Top of RECORDS SHOWN
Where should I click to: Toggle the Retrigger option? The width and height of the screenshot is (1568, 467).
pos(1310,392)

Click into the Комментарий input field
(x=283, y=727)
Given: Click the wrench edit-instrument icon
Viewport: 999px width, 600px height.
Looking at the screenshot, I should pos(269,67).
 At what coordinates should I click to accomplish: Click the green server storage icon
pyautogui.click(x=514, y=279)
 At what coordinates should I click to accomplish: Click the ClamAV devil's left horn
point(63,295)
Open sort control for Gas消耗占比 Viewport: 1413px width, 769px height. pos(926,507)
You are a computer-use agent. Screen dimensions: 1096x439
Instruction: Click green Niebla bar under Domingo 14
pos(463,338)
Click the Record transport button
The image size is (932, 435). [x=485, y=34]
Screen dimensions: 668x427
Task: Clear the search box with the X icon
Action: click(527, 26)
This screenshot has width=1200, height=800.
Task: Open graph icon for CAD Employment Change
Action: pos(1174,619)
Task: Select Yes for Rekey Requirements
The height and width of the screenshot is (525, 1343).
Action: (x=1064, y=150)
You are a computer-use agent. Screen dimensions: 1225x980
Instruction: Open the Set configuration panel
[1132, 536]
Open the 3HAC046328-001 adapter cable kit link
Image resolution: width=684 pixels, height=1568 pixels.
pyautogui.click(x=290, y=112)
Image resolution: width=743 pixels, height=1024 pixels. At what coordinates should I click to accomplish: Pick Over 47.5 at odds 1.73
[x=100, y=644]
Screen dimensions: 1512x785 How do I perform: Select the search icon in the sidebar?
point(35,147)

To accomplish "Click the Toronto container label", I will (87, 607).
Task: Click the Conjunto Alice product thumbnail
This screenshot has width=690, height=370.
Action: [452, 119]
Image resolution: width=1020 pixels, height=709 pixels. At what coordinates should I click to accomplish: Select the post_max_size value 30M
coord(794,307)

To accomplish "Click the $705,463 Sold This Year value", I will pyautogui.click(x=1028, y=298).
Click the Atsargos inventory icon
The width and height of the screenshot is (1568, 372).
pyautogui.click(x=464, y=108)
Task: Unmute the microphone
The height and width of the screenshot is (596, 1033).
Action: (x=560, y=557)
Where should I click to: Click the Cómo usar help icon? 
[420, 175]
Bottom of RECORDS SHOWN
## ABOUT THIS TASK
Could you give the number of lines in the data above that contain the string "computer", with no other words?

## TASK RESPONSE
2